BRIEF: Please print each record below exactly as it is written.

GIVEN RECORDS:
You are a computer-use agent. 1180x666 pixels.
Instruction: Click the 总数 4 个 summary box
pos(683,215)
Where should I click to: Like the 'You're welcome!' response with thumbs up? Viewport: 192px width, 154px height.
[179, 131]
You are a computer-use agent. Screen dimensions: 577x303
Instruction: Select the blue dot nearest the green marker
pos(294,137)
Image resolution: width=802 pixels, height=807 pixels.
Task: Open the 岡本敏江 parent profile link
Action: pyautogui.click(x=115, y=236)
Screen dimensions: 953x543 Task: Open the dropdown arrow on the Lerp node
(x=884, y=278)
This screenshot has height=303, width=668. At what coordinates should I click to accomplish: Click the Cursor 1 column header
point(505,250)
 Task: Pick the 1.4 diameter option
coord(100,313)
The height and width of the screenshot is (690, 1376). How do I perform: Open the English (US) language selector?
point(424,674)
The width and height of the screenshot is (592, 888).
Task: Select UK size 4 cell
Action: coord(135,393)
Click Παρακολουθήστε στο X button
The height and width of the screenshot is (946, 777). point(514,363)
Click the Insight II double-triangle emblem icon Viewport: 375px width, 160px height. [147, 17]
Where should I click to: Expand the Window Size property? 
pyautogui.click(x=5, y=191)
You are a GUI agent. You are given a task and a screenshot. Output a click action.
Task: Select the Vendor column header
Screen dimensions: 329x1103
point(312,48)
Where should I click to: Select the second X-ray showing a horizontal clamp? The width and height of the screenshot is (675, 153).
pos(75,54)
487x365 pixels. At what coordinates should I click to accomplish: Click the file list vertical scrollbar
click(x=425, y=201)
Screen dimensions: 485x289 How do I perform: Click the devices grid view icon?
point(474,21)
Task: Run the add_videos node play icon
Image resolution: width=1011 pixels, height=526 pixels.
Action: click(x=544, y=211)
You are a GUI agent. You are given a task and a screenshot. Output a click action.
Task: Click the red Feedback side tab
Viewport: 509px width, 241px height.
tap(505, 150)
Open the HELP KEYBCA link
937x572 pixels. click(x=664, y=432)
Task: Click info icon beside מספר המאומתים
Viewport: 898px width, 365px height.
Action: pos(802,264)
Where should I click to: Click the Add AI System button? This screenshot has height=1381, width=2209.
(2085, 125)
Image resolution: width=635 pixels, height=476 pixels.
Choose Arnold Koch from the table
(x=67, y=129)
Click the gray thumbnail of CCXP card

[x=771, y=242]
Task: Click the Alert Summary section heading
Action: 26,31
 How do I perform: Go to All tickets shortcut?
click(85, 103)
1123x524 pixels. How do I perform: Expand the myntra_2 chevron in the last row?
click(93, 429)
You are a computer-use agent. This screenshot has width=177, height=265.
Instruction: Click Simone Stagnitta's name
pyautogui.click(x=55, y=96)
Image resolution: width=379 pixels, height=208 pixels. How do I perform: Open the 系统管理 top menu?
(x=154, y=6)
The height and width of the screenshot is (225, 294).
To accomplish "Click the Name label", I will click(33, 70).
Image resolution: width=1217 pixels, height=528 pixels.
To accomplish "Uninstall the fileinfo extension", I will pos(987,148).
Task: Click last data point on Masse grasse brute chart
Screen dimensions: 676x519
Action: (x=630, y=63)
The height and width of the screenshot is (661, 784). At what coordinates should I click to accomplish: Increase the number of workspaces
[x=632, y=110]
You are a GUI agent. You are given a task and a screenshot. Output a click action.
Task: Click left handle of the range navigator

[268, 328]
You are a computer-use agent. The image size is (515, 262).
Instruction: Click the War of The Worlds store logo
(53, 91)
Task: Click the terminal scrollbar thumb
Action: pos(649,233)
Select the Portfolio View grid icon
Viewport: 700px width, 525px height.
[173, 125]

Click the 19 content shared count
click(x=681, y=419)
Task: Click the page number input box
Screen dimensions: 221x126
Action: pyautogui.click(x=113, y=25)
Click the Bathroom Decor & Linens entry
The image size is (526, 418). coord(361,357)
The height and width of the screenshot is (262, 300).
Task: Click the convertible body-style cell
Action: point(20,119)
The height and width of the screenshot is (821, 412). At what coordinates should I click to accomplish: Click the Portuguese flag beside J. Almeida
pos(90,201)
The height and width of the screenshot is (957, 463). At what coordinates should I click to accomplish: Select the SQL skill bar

EXPECTED OUTPUT:
You are a computer-use agent. 1180x666 pixels.
Instruction: Click the 总数 4 个 summary box
pos(683,215)
Where should I click to: Like the 'You're welcome!' response with thumbs up? Viewport: 192px width, 154px height.
[179, 131]
You are a computer-use agent. Screen dimensions: 577x303
Instruction: Select the blue dot nearest the green marker
pos(294,137)
Image resolution: width=802 pixels, height=807 pixels.
Task: Open the 岡本敏江 parent profile link
Action: pyautogui.click(x=115, y=236)
Screen dimensions: 953x543 Task: Open the dropdown arrow on the Lerp node
(x=884, y=278)
This screenshot has height=303, width=668. At what coordinates should I click to accomplish: Click the Cursor 1 column header
point(505,250)
 Task: Pick the 1.4 diameter option
coord(100,313)
The height and width of the screenshot is (690, 1376). How do I perform: Open the English (US) language selector?
point(424,674)
The width and height of the screenshot is (592, 888).
Task: Select UK size 4 cell
Action: coord(135,393)
Click Παρακολουθήστε στο X button
The height and width of the screenshot is (946, 777). point(514,363)
Click the Insight II double-triangle emblem icon Viewport: 375px width, 160px height. [147, 17]
Where should I click to: Expand the Window Size property? 
pyautogui.click(x=5, y=191)
You are a GUI agent. You are given a task and a screenshot. Output a click action.
Task: Select the Vendor column header
Screen dimensions: 329x1103
point(312,48)
Where should I click to: Select the second X-ray showing a horizontal clamp? The width and height of the screenshot is (675, 153).
pos(75,54)
487x365 pixels. At what coordinates should I click to accomplish: Click the file list vertical scrollbar
click(x=425, y=201)
Screen dimensions: 485x289 How do I perform: Click the devices grid view icon?
point(474,21)
Task: Run the add_videos node play icon
Image resolution: width=1011 pixels, height=526 pixels.
Action: click(x=544, y=211)
You are a GUI agent. You are given a task and a screenshot. Output a click action.
Task: Click the red Feedback side tab
Viewport: 509px width, 241px height.
tap(505, 150)
Open the HELP KEYBCA link
937x572 pixels. click(x=664, y=432)
Task: Click info icon beside מספר המאומתים
Viewport: 898px width, 365px height.
Action: pos(802,264)
Where should I click to: Click the Add AI System button? This screenshot has height=1381, width=2209.
(2085, 125)
Image resolution: width=635 pixels, height=476 pixels.
Choose Arnold Koch from the table
(x=67, y=129)
Click the gray thumbnail of CCXP card

[x=771, y=242]
Task: Click the Alert Summary section heading
Action: 26,31
 How do I perform: Go to All tickets shortcut?
click(85, 103)
1123x524 pixels. How do I perform: Expand the myntra_2 chevron in the last row?
click(93, 429)
You are a computer-use agent. This screenshot has width=177, height=265.
Instruction: Click Simone Stagnitta's name
pyautogui.click(x=55, y=96)
Image resolution: width=379 pixels, height=208 pixels. How do I perform: Open the 系统管理 top menu?
(x=154, y=6)
The height and width of the screenshot is (225, 294).
To accomplish "Click the Name label", I will click(33, 70).
Image resolution: width=1217 pixels, height=528 pixels.
To accomplish "Uninstall the fileinfo extension", I will pos(987,148).
Task: Click last data point on Masse grasse brute chart
Screen dimensions: 676x519
Action: (x=630, y=63)
The height and width of the screenshot is (661, 784). At what coordinates should I click to accomplish: Increase the number of workspaces
[x=632, y=110]
You are a GUI agent. You are given a task and a screenshot. Output a click action.
Task: Click left handle of the range navigator

[268, 328]
You are a computer-use agent. The image size is (515, 262).
Instruction: Click the War of The Worlds store logo
(53, 91)
Task: Click the terminal scrollbar thumb
Action: pos(649,233)
Select the Portfolio View grid icon
Viewport: 700px width, 525px height.
[173, 125]

Click the 19 content shared count
click(x=681, y=419)
Task: Click the page number input box
Screen dimensions: 221x126
Action: pyautogui.click(x=113, y=25)
Click the Bathroom Decor & Linens entry
The image size is (526, 418). coord(361,357)
The height and width of the screenshot is (262, 300).
Task: Click the convertible body-style cell
Action: point(20,119)
The height and width of the screenshot is (821, 412). At what coordinates should I click to accomplish: Click the Portuguese flag beside J. Almeida
pos(90,201)
The height and width of the screenshot is (957, 463). At what coordinates should I click to accomplish: Select the SQL skill bar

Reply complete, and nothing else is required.